12/07/2012 09:29 EDT | Actualisé 11/09/2012 05:12 EDT

Le Nord du Mali vit depuis six mois "une descente aux enfers", conclut la Fédération internationale des ligues des droits de l'homme (FIDH) dans un rapport publié jeudi à Paris qui recense des dizaines de viols et meurtres perpétrés par les groupes armés depuis janvier.

La FIDH demande à la procureur de la Cour pénale internationale (CPI) "d'ouvrir officiellement une analyse préliminaire sur la situation au Mali" et appelle "la communauté internationale à intensifier ses actions pour rétablir des institutions légitimes à Bamako et accélérer la transition politique".

"Ce rapport présente l'enquête et les témoignages recueillis au Nord-Mali qui démontrent que des dizaines de viols, des exécutions sommaires et des pillages systématiques ont été commis lors de la prise des grandes villes du Nord par les groupes armés", a déclaré la présidente de la FIDH, Souhayr Belhassen.

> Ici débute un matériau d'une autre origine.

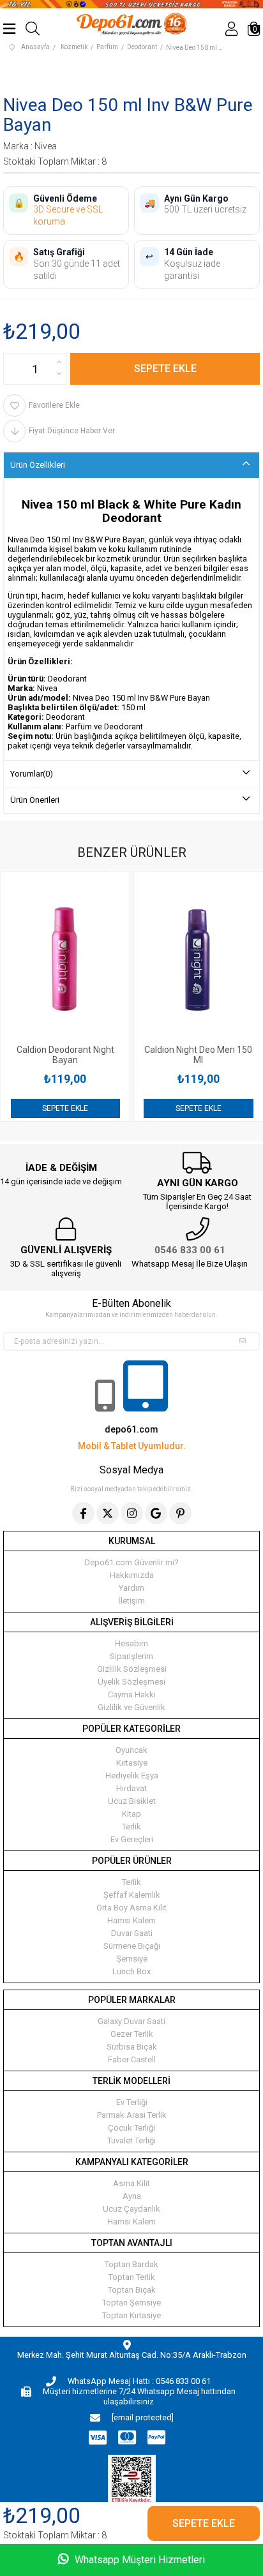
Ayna (132, 2196)
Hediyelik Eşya (131, 1775)
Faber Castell (132, 2059)
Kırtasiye (131, 1763)
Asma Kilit (131, 2183)
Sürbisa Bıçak (132, 2046)
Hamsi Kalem (131, 1920)
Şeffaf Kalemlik (131, 1895)
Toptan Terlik (132, 2277)
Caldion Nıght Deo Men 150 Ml (97, 1055)
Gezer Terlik (131, 2034)
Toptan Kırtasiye (131, 2315)
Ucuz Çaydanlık (131, 2209)
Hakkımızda (132, 1575)
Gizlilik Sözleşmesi (132, 1669)
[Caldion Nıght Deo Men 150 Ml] (98, 958)
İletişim (131, 1600)
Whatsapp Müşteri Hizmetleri (138, 2560)
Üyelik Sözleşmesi (131, 1681)
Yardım (131, 1588)
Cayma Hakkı (132, 1694)
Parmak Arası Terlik (132, 2115)
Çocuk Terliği (131, 2128)
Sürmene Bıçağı (131, 1946)
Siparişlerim (131, 1656)
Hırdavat (131, 1788)
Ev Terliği (131, 2102)
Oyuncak (131, 1750)
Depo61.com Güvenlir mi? (131, 1562)
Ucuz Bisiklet (132, 1801)
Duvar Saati (132, 1933)
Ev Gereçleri (131, 1839)
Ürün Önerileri (34, 800)
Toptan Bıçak (132, 2290)
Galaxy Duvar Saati (131, 2021)
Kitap (131, 1814)
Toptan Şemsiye (131, 2302)
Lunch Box (131, 1971)
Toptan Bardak (131, 2264)
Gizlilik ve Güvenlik (131, 1707)
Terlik (131, 1826)
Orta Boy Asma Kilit (131, 1907)
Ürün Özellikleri (37, 465)
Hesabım (131, 1643)
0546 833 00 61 (189, 1250)
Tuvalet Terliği (131, 2140)
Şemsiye (131, 1958)
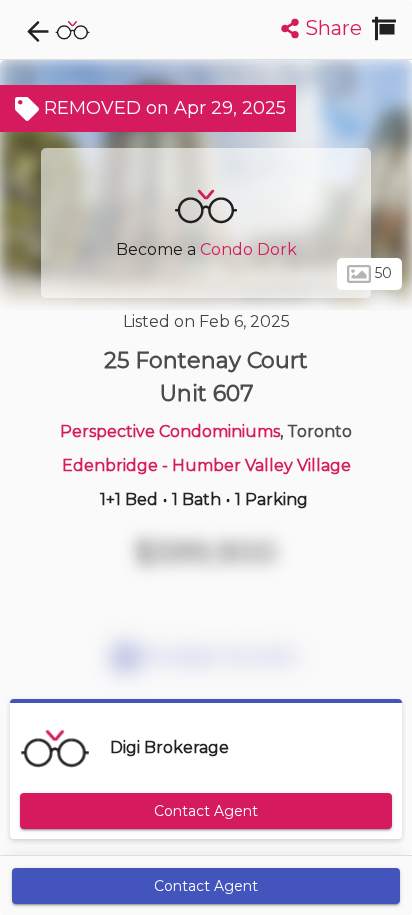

Le rapport débute par les crimes de guerre commis, le 24 janvier 2012, dans le camp d'Aguelhock, où "153 militaires maliens étaient fait prisonniers et exécutés sommairement, certains après avoir été torturés". Selon les témoignages, "les responsables seraient des éléments du Mouvement national pour la libération de l'Azawad (MNLA, indépendantistes Touareg) et du groupe islamiste Ansar Dine" qui revendique l'application de la Charia dans le Nord.

Sont décrites ensuite les exactions commises après la prise de Gao par le MNLA et les groupes armés islamistes, le 31 mars: un étudiant relate "les têtes de certains militaires suspendues au mur du camp et sur le pont de Wabaria".

A Gao, Tombouctou et ces régions, "plus de 50 cas de viols ou de tentatives de viols ont été recensés", des viols souvent collectifs sur des femmes et des filles mineures. "Ces crimes perpétrés dès la prise des villes et des régions de Tombouctou et de Gao par les forces du MNLA semblent avoir principalement ciblé des femmes des populations noires de la région".

La FIDH évoque "l'enrôlement d'enfants mineurs" dans les rangs du MNLA et de Ansar Dine.

"Des dizaines de cas ont été documentés par nos organisations qui s'inquiètent de la vague de recrutement menée en ce moment par Ansar Dine alors que des enfants de 12 à 15 ans seraient actuellement dans leurs camps d'entraînement à quelques kilomètres de Gao", détaille la FIDH.

Enfin, sont relatées les brimades subies par les populations civiles auxquelles les islamistes ont imposé "une nouvelle façon de vivre": voleurs dont la main a été coupée, fumeurs fouettés, couple non marié recevant 100 coups de fouets... Mais aussi les destructions d'églises et de mausolées sacrés des saints de la ville de Tombouctou.